In der Islamischen Republik Iran hat die Staatsmacht die seit Ende Dezember 2025 andauernden landesweiten Proteste mit massiver Gewalt beantwortet. Berichten zufolge wurden die Aufstände, die durch wirtschaftliche Not und politische Unzufriedenheit ausgelöst worden waren, weitgehend niedergeschlagen. Menschenrechtsorganisationen schätzen die Zahl der Todesopfer auf mehrere Tausend, wobei offizielle Bestätigungen aufgrund einer landesweiten Internetblockade, die bis März andauern könnte, schwer zu verifizieren sind.
Besondere Bestürzung lösten Berichte aus, wonach die iranischen Behörden von den Hinterbliebenen getöteter Demonstranten Zahlungen verlangen sollen, um die Leichen zur Bestattung freizugeben. Die geforderten Beträge sollen sich auf bis zu 7.000 US-Dollar belaufen, was ein Vielfaches eines durchschnittlichen iranischen Monatsgehalts darstellt. In einigen Fällen wurde den Familien angeboten, die Kosten zu erlassen, sofern sie ihre Angehörigen fälschlicherweise als regierungstreue Märtyrer deklarieren würden.
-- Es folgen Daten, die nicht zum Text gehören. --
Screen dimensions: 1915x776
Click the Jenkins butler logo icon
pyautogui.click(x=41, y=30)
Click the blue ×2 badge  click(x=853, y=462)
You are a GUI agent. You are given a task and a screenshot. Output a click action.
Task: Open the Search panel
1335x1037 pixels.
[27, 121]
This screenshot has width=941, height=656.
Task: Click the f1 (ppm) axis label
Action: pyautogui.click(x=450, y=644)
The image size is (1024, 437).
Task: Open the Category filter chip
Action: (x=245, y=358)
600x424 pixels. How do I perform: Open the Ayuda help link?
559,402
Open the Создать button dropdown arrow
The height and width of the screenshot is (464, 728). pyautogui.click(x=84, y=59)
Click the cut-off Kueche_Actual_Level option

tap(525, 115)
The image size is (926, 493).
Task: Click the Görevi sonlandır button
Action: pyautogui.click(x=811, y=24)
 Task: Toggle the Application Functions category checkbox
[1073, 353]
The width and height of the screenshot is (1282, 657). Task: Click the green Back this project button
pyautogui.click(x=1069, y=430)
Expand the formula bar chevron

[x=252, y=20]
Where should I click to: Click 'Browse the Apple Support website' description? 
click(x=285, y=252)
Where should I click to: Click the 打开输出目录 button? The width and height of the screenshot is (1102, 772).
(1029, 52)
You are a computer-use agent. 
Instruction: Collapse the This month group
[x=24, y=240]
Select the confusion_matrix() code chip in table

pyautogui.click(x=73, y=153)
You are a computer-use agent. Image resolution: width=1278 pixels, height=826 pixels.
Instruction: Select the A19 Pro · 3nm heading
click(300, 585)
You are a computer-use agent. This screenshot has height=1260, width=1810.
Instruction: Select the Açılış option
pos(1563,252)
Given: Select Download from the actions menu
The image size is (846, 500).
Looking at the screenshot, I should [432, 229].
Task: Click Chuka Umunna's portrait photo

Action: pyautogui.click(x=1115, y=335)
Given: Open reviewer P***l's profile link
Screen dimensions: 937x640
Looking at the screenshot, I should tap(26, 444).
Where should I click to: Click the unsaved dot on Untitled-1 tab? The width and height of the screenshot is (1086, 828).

Auf diplomatischer Ebene hat der russische Präsident Wladimir Putin in einem Telefonat mit dem israelischen Ministerpräsidenten Benjamin Netanjahu die Bereitschaft Moskaus zur Vermittlung signalisiert. Auch die Schweiz bot ihre Dienste zur Deeskalation an. Unterdessen wächst die Sorge unter Exil-Iranern in Deutschland; viele fürchten Repressalien gegen ihre im Iran verbliebenen Familienmitglieder. US-Präsident Donald Trump drohte angesichts der Gewalt wiederholt mit Konsequenzen und betonte, dass alle Optionen zum Schutz der Demonstranten offenblieben.